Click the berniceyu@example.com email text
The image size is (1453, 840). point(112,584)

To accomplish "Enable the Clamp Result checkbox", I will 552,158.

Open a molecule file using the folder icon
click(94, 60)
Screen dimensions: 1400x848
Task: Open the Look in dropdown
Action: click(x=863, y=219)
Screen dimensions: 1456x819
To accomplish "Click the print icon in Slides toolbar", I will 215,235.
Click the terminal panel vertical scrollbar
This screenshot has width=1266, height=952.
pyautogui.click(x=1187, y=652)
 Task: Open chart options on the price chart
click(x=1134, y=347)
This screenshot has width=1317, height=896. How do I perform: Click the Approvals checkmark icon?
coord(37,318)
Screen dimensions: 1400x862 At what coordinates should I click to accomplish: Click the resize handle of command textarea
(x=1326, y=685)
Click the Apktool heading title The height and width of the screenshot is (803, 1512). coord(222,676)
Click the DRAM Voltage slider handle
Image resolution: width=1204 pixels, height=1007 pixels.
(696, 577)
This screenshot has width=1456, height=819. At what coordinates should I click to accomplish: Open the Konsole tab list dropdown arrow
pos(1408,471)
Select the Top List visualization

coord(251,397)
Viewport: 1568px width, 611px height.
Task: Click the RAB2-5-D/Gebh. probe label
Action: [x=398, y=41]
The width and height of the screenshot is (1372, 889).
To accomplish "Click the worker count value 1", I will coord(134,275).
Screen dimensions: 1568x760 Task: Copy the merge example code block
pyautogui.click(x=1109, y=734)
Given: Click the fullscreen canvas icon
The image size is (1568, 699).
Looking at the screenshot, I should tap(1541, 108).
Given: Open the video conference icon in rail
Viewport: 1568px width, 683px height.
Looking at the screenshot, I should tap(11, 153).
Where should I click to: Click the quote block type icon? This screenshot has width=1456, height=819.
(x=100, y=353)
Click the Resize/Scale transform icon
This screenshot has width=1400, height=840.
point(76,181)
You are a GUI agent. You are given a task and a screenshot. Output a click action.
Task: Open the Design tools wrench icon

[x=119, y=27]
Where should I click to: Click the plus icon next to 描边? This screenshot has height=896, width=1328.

———

Problem to solve
Filter the entries above and return only the lines holding "will".

Your solution
To accomplish "Enable the Clamp Result checkbox", I will 552,158.
To accomplish "Click the print icon in Slides toolbar", I will 215,235.
To accomplish "Click the worker count value 1", I will coord(134,275).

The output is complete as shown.